Adesso, di chi è la colpa?

Adesso che abbiamo ragionato con il Codice in mano, la nota pubblicata al Rally del Lazio (che aveva l’obbligo di dare la massima visibilità alle prescrizioni imposte dagli enti proprietari delle strade, pena la non concessione dei permessi) che riportiamo di seguito, non dovrebbe più crearvi alcun problema con l’organizzatore della gara, o col direttore, piuttosto che con la federazione accusata di “spillare soldi” ai poveri equipaggi.

“Come predisposto dalle Autorità Amministrative – si legge nel documento a firma di Zambelli – si comunica formalmente a tutti i Concorrenti/Conduttori ed a tutti i team che il percorso di gara, costituito dallo Shake Down e dalle diverse Prove Speciali, possiede curve e/o tratti di percorso che non dispongono dei requisiti, per quanto riguarda la controtendenza trasversale, necessaria e compatibile con le velocità che le vetture da gara, in relazione alle specifiche motorizzazioni, raggiungono considerate le specifiche motorizzazioni e le elevate potenze in gioco.
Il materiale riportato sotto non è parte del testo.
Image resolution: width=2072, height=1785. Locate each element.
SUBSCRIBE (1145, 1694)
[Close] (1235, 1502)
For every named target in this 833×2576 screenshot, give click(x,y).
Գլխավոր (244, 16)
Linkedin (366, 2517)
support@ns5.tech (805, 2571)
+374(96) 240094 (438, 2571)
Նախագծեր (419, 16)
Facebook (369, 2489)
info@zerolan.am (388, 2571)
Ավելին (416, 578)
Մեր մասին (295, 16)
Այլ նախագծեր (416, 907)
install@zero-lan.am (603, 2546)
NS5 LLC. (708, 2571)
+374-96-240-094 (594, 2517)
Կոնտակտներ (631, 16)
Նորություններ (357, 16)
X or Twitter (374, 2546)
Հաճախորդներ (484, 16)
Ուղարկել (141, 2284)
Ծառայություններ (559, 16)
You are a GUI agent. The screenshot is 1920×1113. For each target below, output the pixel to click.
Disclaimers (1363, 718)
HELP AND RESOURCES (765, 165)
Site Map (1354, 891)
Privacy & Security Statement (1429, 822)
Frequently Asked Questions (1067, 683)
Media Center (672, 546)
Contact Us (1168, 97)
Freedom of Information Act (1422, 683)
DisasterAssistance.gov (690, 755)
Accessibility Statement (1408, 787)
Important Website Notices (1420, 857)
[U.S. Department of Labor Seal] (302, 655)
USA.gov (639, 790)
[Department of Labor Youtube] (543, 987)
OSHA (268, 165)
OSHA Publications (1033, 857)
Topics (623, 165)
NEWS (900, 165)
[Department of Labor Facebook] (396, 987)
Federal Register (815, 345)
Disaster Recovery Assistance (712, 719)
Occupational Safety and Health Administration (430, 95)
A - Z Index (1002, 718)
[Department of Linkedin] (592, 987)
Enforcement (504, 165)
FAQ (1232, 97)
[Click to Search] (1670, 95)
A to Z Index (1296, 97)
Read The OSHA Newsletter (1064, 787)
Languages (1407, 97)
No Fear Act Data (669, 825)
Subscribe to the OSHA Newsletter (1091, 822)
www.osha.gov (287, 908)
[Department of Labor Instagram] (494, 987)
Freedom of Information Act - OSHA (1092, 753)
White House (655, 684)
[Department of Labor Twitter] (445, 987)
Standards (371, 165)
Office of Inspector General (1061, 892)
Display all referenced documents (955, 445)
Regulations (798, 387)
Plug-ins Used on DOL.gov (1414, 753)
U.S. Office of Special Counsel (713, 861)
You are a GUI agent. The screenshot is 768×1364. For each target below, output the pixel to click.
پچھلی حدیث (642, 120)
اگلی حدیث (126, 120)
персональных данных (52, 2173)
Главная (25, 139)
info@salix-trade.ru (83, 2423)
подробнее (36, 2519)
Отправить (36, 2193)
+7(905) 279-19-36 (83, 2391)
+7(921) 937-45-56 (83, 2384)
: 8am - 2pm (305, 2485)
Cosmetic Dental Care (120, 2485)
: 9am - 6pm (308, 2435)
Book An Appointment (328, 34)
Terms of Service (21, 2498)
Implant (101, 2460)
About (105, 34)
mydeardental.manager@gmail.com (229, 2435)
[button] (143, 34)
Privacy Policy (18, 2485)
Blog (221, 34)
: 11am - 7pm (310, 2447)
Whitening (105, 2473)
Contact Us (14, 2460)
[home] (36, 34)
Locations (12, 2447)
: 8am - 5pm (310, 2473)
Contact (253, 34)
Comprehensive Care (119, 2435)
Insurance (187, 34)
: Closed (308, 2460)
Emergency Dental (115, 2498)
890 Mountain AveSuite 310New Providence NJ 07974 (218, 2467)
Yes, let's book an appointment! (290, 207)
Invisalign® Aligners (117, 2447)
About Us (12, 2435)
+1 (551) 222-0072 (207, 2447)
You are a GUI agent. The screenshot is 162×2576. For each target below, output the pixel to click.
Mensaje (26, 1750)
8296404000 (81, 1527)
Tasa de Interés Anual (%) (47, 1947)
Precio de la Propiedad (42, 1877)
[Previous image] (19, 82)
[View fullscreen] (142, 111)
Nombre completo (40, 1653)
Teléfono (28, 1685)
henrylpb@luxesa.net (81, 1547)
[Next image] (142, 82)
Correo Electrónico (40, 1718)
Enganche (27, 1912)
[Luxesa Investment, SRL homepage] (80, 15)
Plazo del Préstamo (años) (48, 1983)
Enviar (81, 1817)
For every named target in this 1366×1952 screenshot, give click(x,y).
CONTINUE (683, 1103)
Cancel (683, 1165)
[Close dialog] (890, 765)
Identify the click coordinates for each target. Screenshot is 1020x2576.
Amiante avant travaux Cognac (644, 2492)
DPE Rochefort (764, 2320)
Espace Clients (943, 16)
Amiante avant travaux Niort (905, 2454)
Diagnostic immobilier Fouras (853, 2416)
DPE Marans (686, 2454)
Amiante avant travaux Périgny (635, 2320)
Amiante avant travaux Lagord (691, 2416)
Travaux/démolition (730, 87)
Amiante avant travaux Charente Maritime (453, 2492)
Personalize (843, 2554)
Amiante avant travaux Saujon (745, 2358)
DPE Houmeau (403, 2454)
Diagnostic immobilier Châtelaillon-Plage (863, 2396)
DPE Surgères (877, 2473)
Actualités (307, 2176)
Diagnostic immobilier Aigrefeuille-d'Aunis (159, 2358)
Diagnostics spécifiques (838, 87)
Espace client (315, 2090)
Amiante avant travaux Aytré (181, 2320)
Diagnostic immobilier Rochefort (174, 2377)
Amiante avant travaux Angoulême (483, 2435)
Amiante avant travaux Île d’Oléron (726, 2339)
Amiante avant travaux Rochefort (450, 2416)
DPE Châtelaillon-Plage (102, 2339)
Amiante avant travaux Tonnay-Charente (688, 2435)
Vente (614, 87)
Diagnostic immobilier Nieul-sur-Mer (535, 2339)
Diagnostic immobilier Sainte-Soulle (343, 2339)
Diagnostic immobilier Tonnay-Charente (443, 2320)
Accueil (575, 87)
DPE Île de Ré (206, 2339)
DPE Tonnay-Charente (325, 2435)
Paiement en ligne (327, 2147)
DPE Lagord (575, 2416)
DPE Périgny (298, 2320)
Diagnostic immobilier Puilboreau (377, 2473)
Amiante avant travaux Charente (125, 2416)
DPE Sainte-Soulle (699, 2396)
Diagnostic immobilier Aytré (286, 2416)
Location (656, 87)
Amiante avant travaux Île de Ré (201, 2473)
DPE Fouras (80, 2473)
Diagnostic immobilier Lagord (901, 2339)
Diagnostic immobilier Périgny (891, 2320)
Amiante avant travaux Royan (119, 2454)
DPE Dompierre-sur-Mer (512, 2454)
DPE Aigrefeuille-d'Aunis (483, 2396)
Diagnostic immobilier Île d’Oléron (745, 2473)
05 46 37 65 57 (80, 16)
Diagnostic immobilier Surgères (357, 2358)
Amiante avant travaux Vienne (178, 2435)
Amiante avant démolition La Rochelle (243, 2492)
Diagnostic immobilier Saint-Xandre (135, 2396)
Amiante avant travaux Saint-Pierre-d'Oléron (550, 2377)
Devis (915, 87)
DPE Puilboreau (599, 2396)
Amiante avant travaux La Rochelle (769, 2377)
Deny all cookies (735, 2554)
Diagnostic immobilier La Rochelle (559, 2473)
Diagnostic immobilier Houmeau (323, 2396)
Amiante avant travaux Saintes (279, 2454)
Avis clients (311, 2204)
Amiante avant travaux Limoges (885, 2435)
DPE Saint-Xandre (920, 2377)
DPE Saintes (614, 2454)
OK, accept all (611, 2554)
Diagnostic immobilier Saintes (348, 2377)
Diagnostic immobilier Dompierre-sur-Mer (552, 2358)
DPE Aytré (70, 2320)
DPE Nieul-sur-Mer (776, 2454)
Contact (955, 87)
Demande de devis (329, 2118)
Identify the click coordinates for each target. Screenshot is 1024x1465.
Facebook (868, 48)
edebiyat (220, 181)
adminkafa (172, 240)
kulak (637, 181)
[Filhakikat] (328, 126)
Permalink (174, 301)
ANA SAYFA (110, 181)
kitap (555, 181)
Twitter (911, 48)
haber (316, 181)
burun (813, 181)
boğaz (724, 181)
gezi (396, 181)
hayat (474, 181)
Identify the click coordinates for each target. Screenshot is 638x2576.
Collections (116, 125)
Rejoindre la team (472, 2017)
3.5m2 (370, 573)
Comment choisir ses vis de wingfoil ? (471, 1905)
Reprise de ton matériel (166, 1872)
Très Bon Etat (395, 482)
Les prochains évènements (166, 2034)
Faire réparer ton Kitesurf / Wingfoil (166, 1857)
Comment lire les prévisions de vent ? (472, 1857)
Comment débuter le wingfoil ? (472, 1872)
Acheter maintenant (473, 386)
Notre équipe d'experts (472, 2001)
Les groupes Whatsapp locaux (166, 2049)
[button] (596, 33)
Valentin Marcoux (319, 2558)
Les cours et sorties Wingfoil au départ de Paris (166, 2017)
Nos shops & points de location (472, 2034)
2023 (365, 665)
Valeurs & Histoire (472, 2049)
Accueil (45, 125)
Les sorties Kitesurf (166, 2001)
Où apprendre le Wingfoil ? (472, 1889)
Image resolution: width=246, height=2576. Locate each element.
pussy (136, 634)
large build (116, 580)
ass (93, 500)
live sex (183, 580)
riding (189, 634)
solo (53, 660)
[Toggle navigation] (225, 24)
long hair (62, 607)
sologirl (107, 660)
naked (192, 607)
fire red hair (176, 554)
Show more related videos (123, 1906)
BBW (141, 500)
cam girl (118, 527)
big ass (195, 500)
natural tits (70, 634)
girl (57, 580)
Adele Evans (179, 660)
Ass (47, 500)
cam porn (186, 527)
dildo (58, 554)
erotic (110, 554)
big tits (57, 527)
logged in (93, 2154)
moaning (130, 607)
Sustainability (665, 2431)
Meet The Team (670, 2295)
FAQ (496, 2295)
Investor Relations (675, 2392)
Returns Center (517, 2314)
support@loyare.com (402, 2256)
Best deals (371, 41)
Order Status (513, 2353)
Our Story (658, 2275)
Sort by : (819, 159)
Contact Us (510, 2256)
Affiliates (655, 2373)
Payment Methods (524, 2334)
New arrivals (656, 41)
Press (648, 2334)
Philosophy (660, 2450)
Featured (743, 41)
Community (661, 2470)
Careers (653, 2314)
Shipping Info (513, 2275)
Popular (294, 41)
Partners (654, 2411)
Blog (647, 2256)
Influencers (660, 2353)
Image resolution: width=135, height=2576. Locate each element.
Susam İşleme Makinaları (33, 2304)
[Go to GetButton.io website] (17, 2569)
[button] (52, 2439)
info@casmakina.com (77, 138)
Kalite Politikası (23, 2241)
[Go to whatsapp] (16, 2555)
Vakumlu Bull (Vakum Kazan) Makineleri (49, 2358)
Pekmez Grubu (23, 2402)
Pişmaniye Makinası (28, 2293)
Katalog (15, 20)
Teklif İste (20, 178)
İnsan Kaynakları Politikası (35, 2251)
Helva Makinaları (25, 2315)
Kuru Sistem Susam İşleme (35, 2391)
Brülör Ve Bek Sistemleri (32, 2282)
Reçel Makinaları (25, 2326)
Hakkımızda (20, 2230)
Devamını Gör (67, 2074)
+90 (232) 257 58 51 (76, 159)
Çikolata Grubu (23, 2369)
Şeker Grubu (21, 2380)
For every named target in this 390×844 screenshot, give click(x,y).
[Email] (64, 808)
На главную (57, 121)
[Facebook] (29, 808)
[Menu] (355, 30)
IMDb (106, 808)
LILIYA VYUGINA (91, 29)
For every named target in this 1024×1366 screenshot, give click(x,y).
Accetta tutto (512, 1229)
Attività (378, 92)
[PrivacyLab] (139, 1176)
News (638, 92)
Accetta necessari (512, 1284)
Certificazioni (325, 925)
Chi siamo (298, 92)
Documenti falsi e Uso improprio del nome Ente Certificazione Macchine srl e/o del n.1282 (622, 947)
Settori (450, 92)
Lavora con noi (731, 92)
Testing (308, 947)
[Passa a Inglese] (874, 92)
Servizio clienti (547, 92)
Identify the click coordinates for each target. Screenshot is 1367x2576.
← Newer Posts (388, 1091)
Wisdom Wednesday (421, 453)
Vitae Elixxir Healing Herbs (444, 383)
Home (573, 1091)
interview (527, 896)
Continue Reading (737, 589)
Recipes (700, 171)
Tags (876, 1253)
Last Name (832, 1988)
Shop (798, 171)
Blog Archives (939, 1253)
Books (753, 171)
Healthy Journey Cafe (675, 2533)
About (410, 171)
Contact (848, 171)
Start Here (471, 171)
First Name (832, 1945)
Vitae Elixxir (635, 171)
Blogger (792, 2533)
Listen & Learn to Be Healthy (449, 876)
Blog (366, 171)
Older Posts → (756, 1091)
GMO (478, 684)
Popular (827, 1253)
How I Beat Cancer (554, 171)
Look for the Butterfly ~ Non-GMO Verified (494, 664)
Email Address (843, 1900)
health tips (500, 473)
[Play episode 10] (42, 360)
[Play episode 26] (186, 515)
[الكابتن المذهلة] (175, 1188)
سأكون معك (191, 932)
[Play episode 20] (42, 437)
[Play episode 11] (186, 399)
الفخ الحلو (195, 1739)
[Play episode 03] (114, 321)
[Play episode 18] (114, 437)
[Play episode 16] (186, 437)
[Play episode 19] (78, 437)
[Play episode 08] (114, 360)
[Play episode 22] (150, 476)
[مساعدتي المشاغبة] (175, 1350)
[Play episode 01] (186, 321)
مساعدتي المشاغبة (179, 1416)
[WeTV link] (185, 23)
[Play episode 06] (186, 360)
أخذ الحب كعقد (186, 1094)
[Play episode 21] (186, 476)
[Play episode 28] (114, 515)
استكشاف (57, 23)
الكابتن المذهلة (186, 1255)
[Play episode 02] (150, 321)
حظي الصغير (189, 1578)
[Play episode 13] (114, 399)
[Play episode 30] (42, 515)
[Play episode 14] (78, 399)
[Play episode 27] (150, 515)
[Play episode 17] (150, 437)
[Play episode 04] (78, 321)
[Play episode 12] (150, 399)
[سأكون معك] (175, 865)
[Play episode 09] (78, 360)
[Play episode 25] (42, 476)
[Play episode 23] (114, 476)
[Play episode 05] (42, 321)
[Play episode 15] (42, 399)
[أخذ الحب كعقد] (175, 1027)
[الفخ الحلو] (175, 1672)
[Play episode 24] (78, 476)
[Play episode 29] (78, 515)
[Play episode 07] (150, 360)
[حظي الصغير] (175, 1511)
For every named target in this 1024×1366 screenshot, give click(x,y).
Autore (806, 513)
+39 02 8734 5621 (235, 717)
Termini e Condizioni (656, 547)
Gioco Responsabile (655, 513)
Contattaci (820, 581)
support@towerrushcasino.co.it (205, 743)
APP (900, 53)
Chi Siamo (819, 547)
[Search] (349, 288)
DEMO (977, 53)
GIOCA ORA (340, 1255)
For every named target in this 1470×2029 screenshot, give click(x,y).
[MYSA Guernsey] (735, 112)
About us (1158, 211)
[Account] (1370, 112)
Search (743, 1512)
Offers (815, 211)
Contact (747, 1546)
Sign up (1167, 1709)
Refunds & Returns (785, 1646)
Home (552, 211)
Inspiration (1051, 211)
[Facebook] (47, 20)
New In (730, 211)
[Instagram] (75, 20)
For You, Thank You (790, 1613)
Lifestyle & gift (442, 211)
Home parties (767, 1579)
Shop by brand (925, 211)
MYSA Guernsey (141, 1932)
Tale specifica peculiarità del percorso di gara viene segnalata rigorosamente ai concorrenti così come indicata nel road book di gara. Il piano viabile, essendo estremamente variabile, composto peraltro da avvallamenti e/o difetti di pavimentazione, è costituito tra l’altro da diverse asperità e/o curve insidiose e/o esposte. Si presenta in generale in buone condizioni in rapporto alla tipologia ed all’uso cui sono destinate le strade interessate, a meno delle irregolarità segnalate agli organizzatori; di tale caratteristica, unitamente alla circostanza che la strada è stata progettata con tradizionale pavimentazione per il normale utilizzo alla circolazione, e non con pavimentazione agonistica, dovranno essere rigorosamente e obbligatoriamente resi edotti i concorrenti prima dello svolgimento della gara stessa”.

Ecco, prendetevela col governo, con i governi presenti e passati, con chi diffonde online video di incidenti non spiegati ai fini del clickbait e della vendita dei video (che le prefetture rintracciano da YouTube all’edicola) e magari anche con voi stessi che alle elezioni politiche votate la qualunque per “amicizia-simpatia-ignoranza” o peggio che preferite non andare a votare perché è un bel weekend di sole e si può andare al mare.